[antlr-interest] charVocabulary having no effect

Colm McHugh colmmagoo at yahoo.com
Mon Dec 13 11:43:40 PST 2004



Hi Andre,

My understanding (and experience) is that you are
going to get a lexer exception ("bad character" or
whatever) for any character that is not explicitly
used to define a token in your lexer (try defining the
lower-case letter range of ID as 'a'..'y', and you
should get an exception if you enter a 'z').
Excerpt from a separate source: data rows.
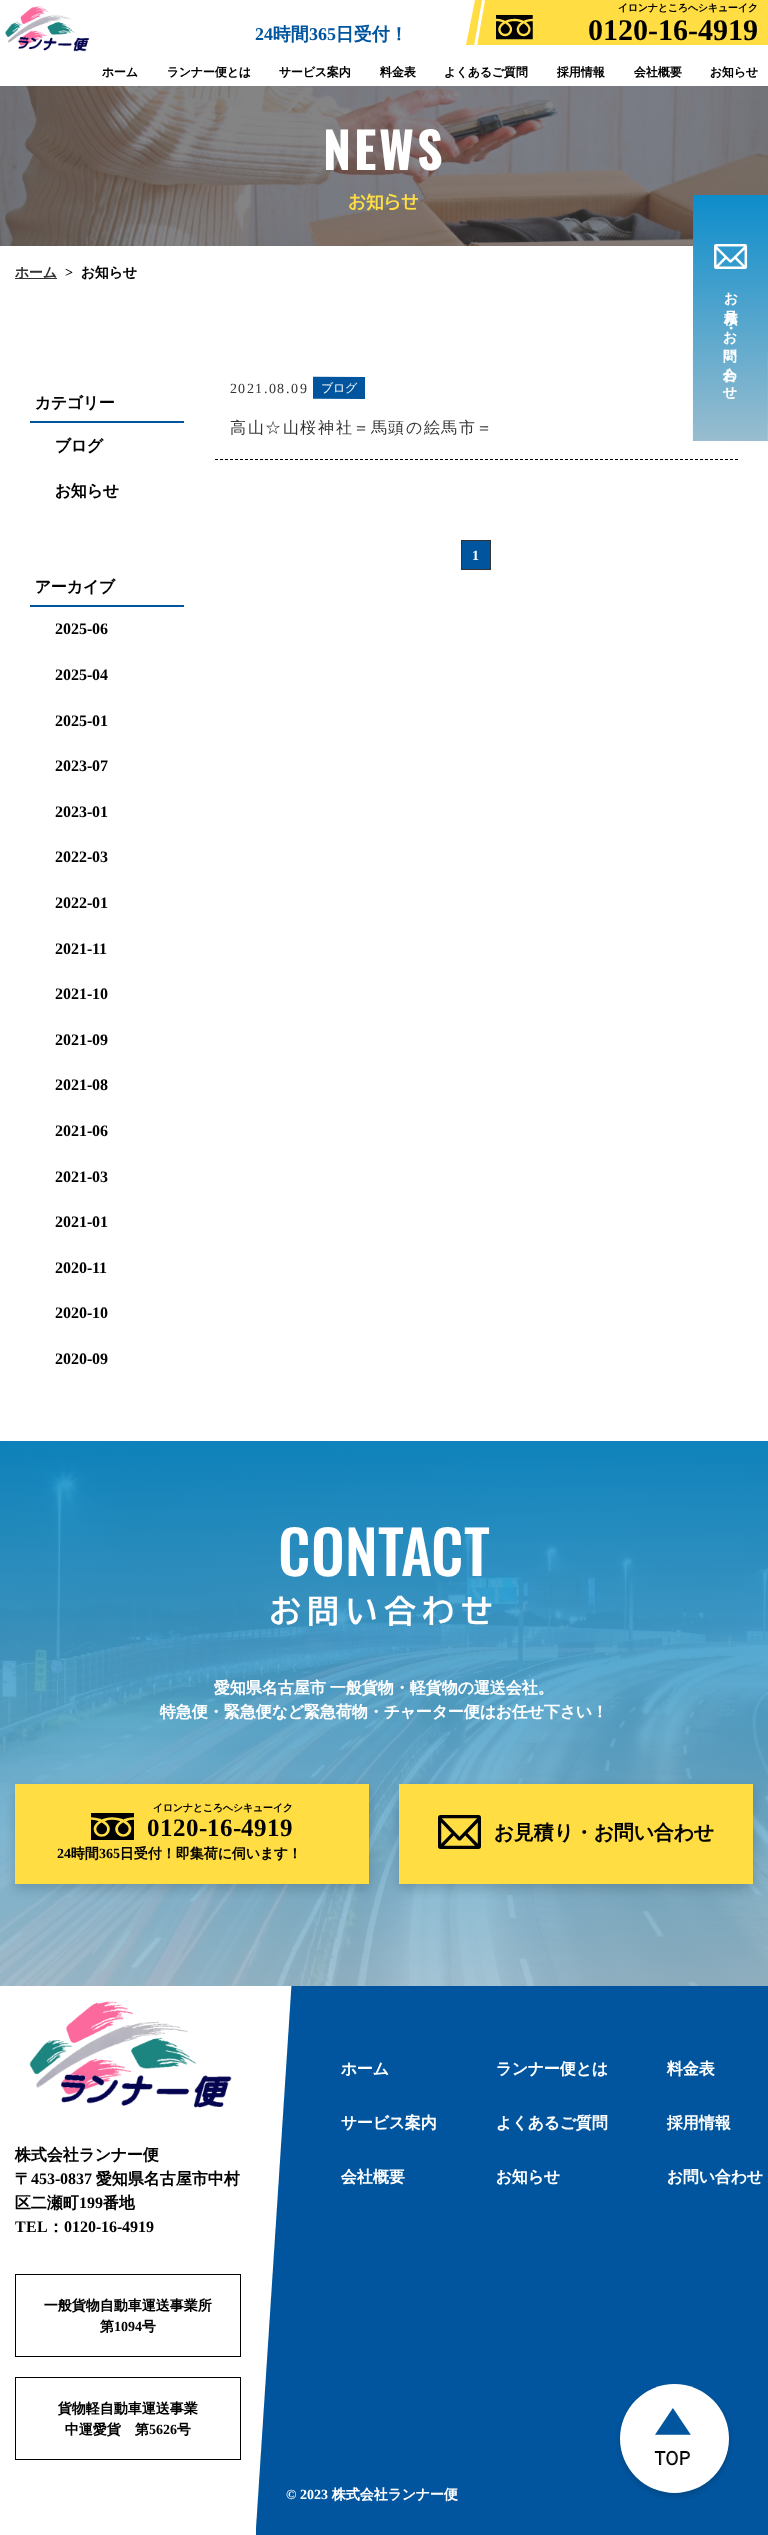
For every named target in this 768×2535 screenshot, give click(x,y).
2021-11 (81, 947)
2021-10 (81, 993)
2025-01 (81, 720)
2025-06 (81, 628)
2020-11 (81, 1267)
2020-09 (81, 1358)
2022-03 (81, 856)
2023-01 (81, 811)
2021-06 (81, 1130)
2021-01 (81, 1221)
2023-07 (81, 765)
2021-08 (81, 1084)
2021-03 (81, 1175)
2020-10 (81, 1312)
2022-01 (81, 902)
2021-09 (81, 1039)
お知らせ (87, 490)
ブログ (79, 445)
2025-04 (81, 674)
The charVocabulary is used if you define a token as
_not_ being a certain character or characters; then
the charVocabulary is used to determine the set of
characters the token can be. 

The classic case is a STRING token, the text of which
is often defined as "anything except the quote
character". What this really means is 'any
charVocabulary character except a quote'. If you
didn't specify a charVocabulary set, then your
charVocabulary would be the set of characters
explicitly used to define the tokens in your lexer.

Hope this helps,
Colm.

> 
> 
> I'm struggling a bit with charVocabulary. After
> getting lot's of
> strange "unexpected character" errors I figured that
> this was a rather
> important option. I therefore added
> 
>     charVocabulary = '\3'..'\377';
> 
> To my Lexer options.
> 
> But I'm still getting unexpected char errors. I have
> a fairly simple
> grammar with a non-greedy rule to match the contents
> of a specific
> portion. When the lexer encounters the char '=' in
> this portion it
> stops saying "unexpected character". If I then add
> this:
> 
> POINTLESS : '=' ;
> 
> The error goes away, but then it stops on some other
> char. This
> continues until I've added all the chars not listed
> in some rule in
> the lexer. So to be sure it seems I will have to
> explicitly list *all*
> the ASCII characters.
> 
> Grepping through the generated code I could not find
> a single
> reference to "charVocabulary" or "vocabulary". Is
> this option broken?
> 
> I'm using Antlr 2.7.4 on Linux (Mandrake 10.0) with
> Java 1.4.2.
> 
> The lexer definition from the grammar file:
> 
> class QuerySchemaLexer extends Lexer;
> options {
>     charVocabulary = '\3'..'\377';
>  	caseSensitiveLiterals = false;
> }
> 
> RPAREN : ')';
> LPAREN : '(';
> COLON  : ':';
> SEMI   : ';';
> COMMA  : ',';
> 
> ID
> options {
>   testLiterals = true;
>   paraphrase = "an identifer";
> }
> 	:	('a'..'z'|'A'..'Z'|'_')
> ('a'..'z'|'A'..'Z'|'_'|'0'..'9')*
> 	;
> 
> 
> WS  :   (   ' '
>         |   '\t'
>         |   '\r' '\n' { newline(); }
>         |   '\n'      { newline(); }
>         )
>         {$setType(Token.SKIP);} //ignore this token
>     ;
> 
> 
> 
> 
> 
>  
> Yahoo! Groups Links
> 
> 
>     antlr-interest-unsubscribe at yahoogroups.com
> 
>  
> 
> 
> 
> 



		
__________________________________ 
Do you Yahoo!?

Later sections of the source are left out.